[Opening SUPPLIED INFORMATION section]

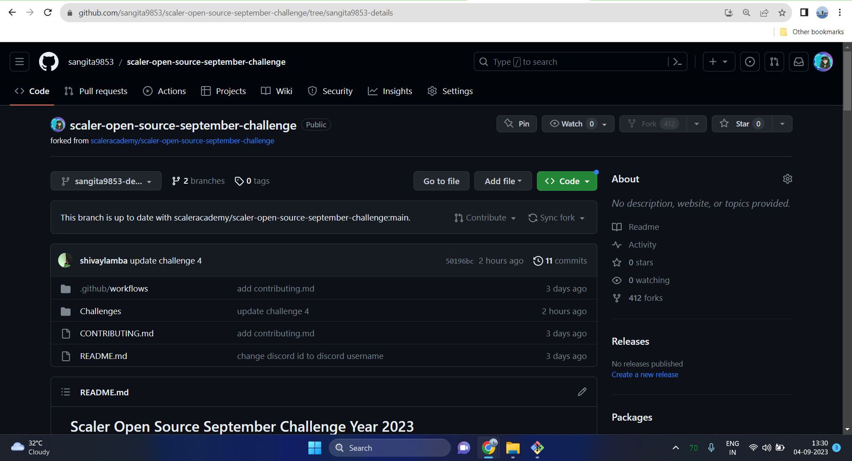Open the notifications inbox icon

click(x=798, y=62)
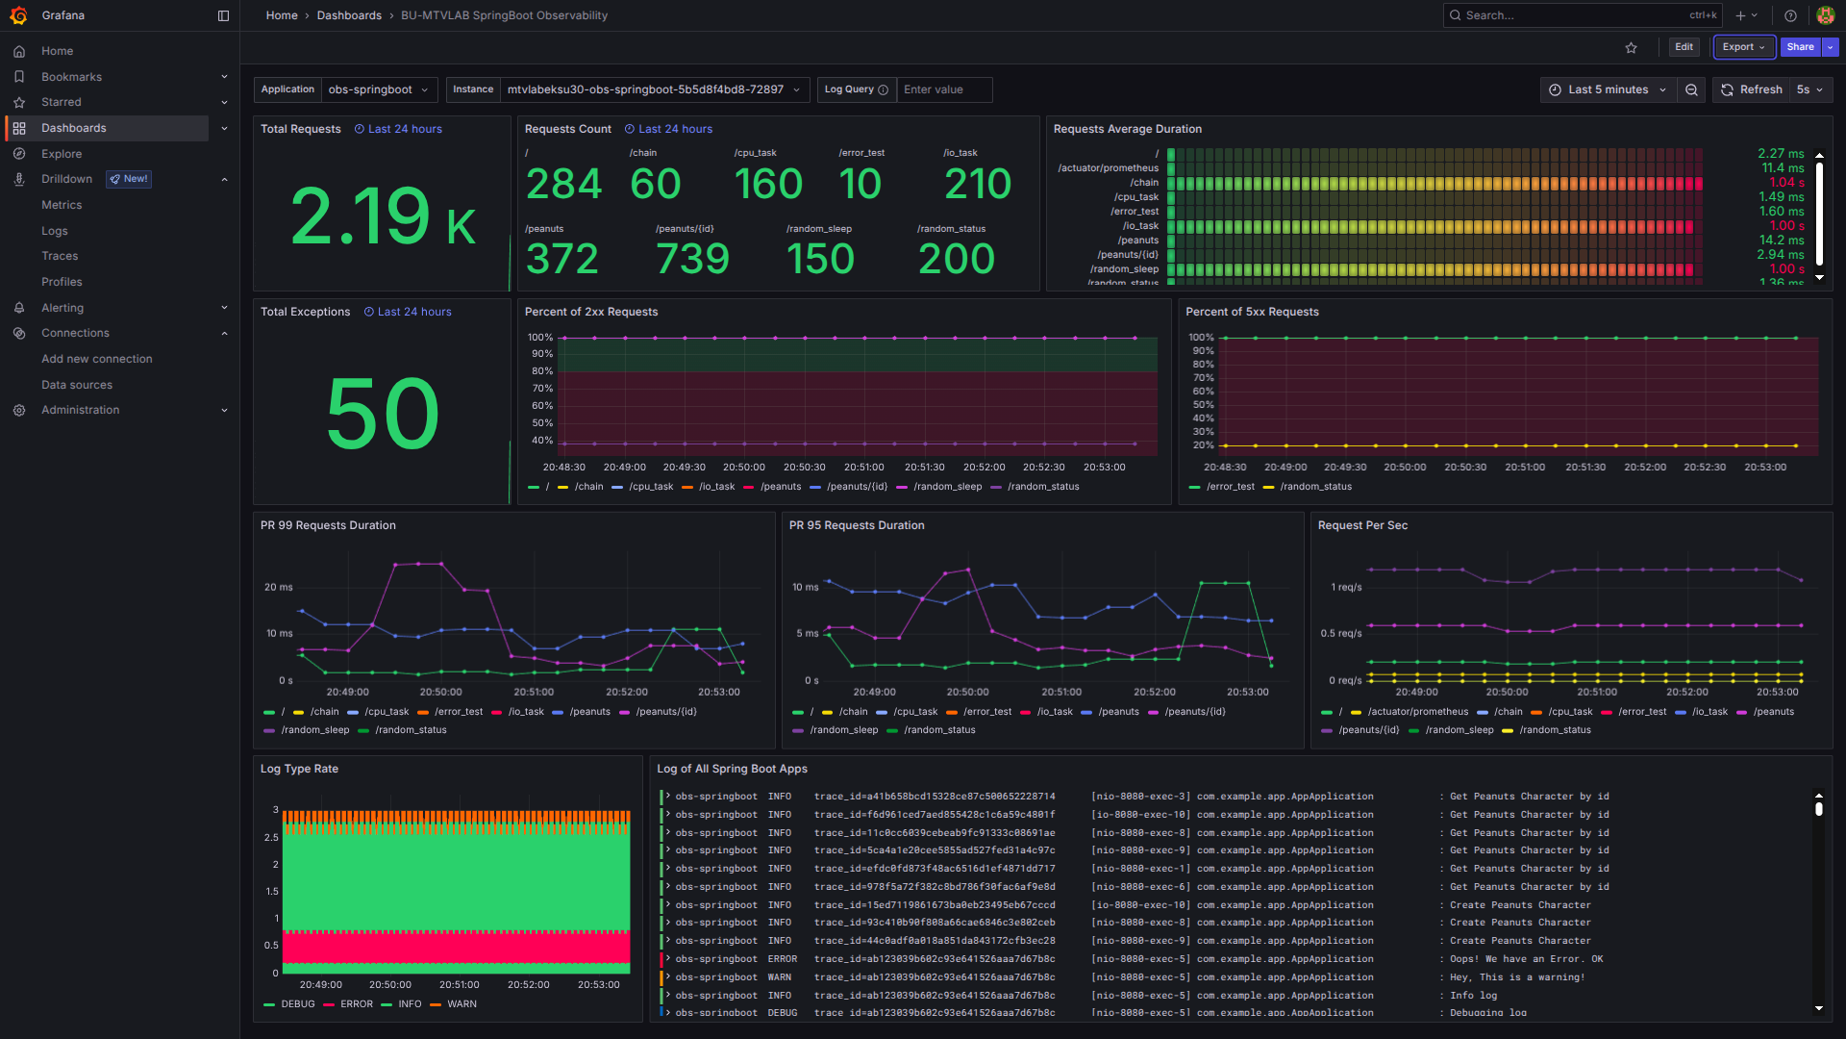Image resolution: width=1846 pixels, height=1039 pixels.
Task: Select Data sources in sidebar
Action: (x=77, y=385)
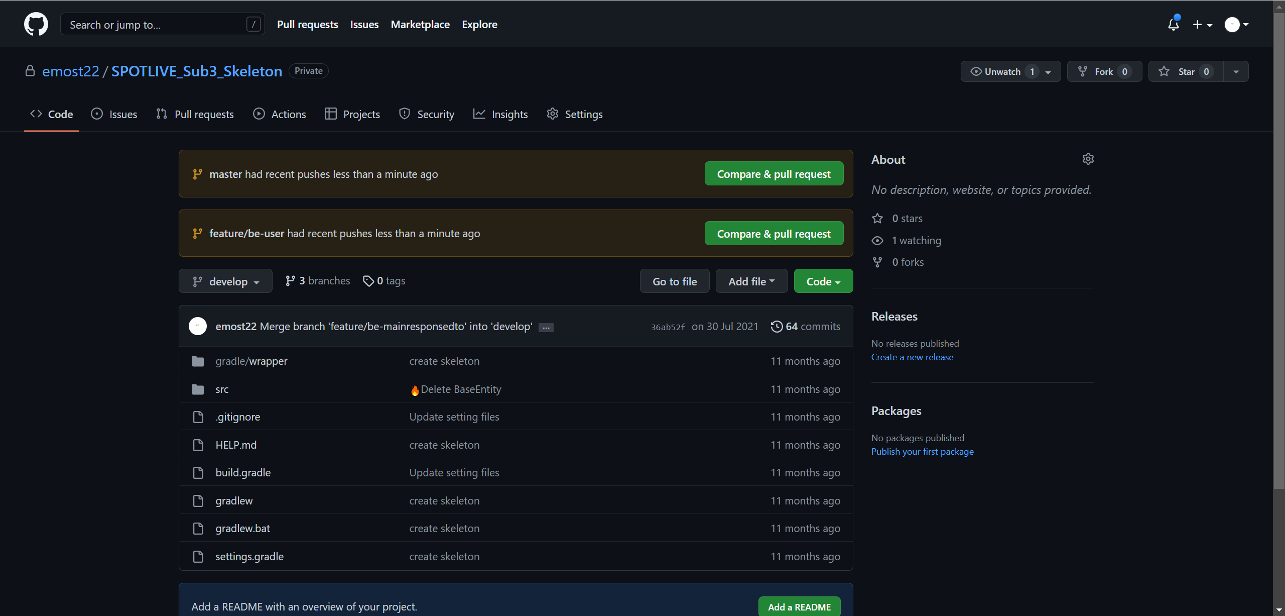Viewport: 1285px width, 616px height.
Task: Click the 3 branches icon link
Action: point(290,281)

[Closing SUPPLIED INFORMATION section]
[Opening SUPPLIED INFORMATION section]

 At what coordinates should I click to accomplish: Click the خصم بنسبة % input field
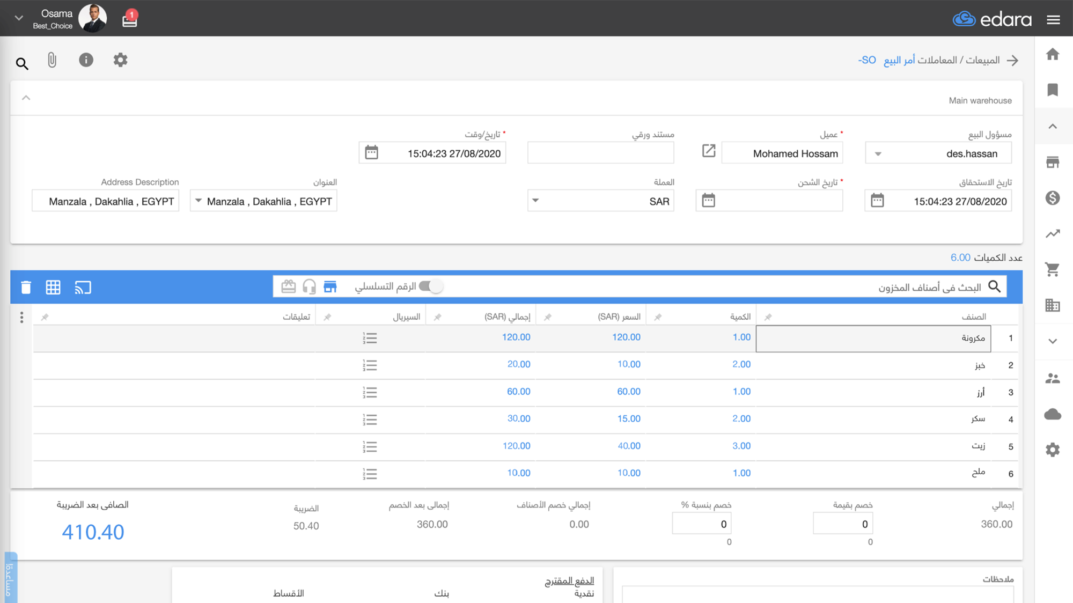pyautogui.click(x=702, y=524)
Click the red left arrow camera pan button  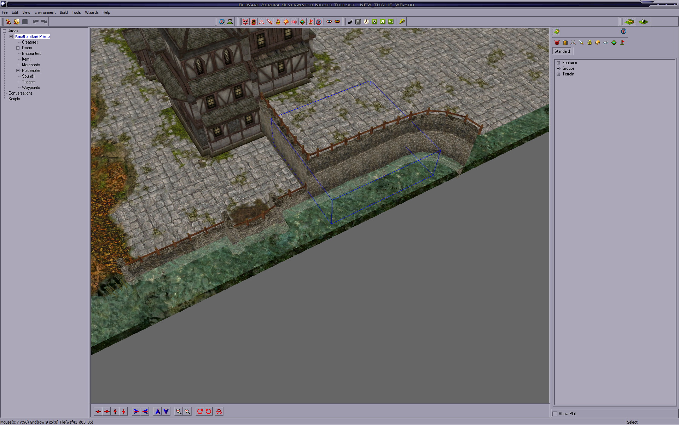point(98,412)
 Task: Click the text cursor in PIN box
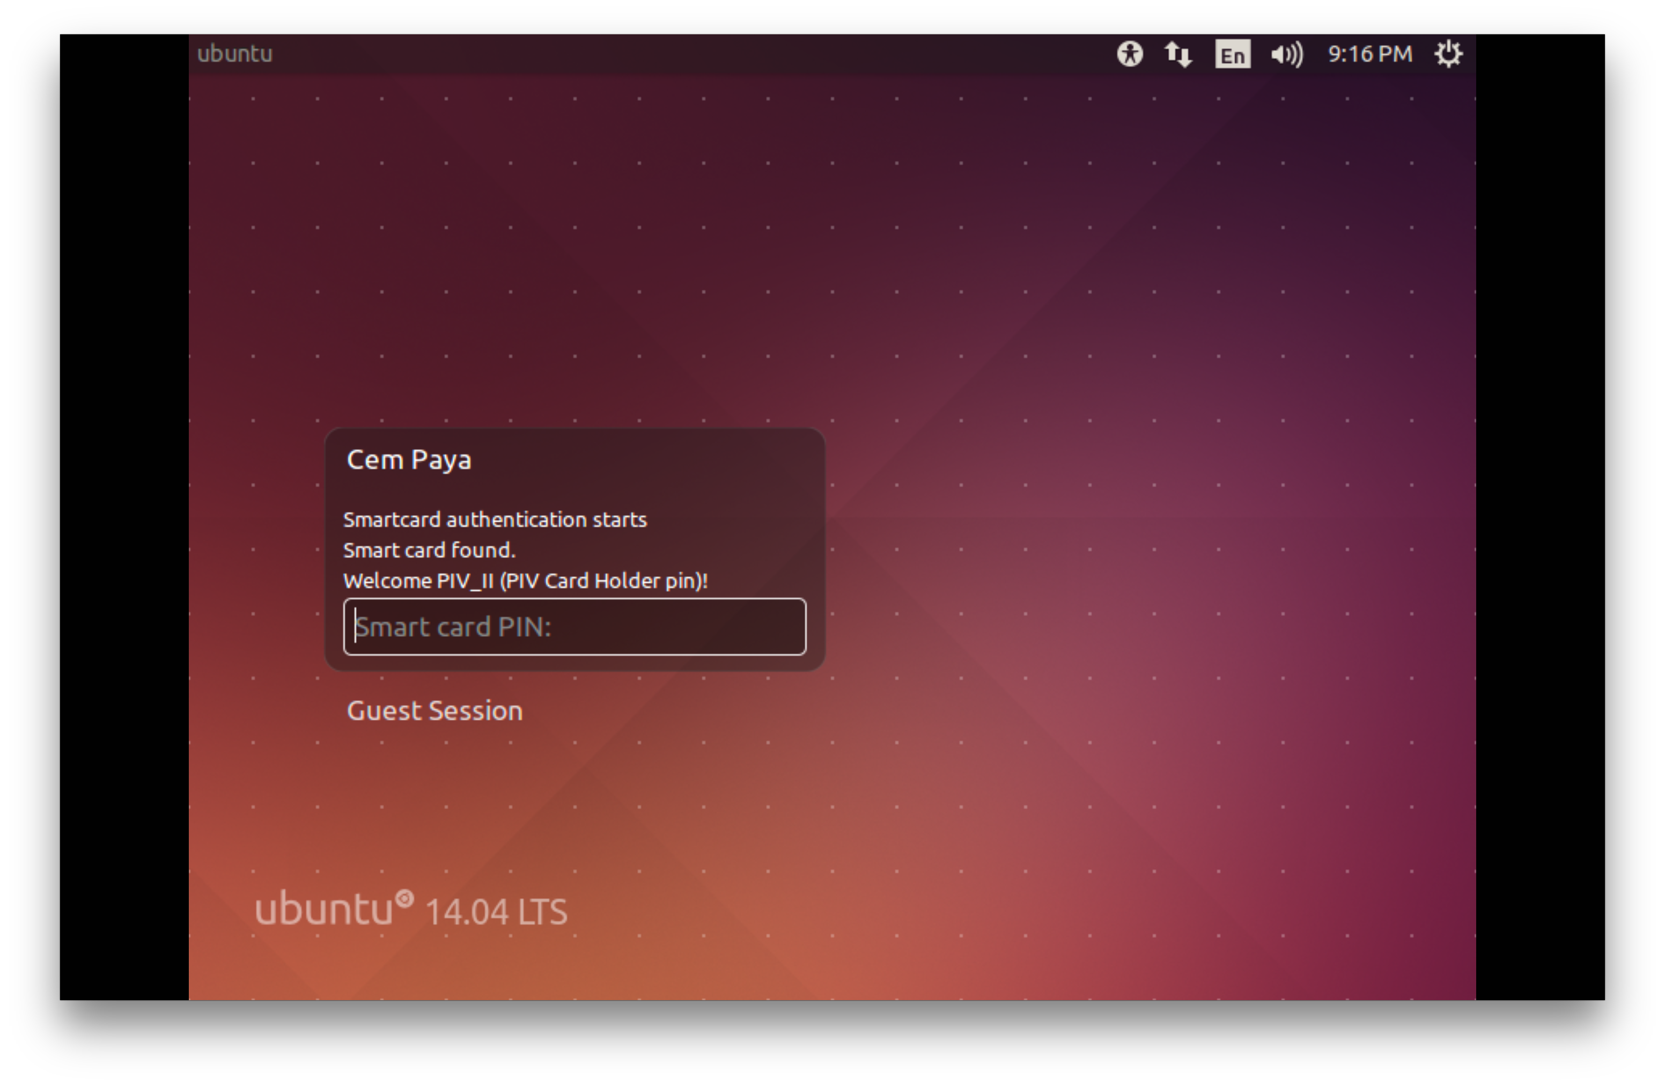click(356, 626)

[Closing SUPPLIED INFORMATION section]
[Opening SUPPLIED INFORMATION section]

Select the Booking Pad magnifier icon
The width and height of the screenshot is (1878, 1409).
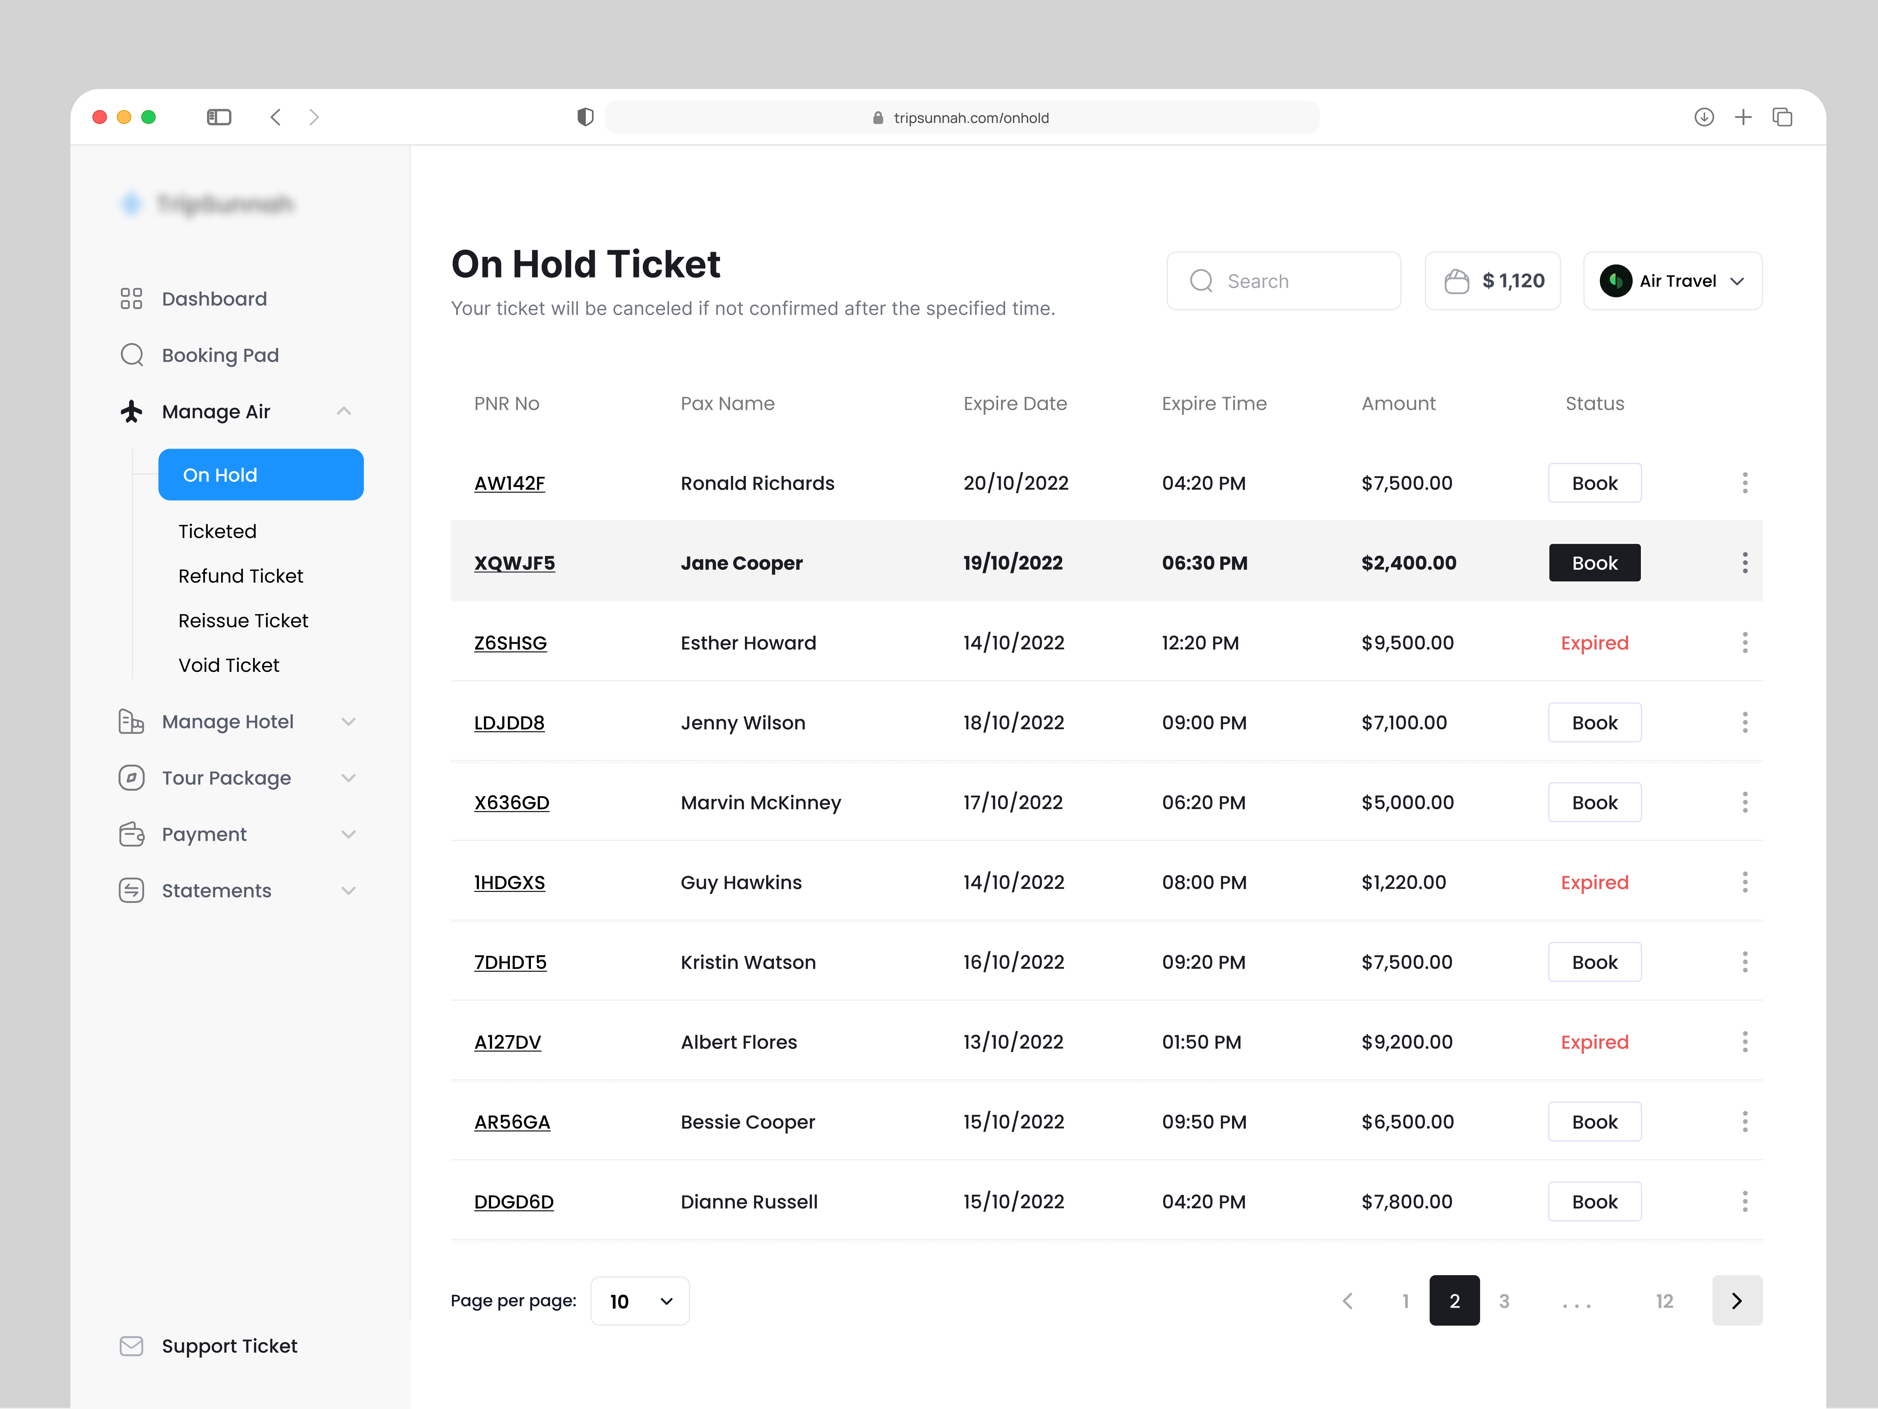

[Closing SUPPLIED INFORMATION section]

ABOUT THIS EXERCISE: From the records above, give again exactly the lines running from the line with "Select the Booking Pad magnifier icon" to the line with "The width and", inclusive.

EXPECTED OUTPUT:
Select the Booking Pad magnifier icon
The width and height of the screenshot is (1878, 1409).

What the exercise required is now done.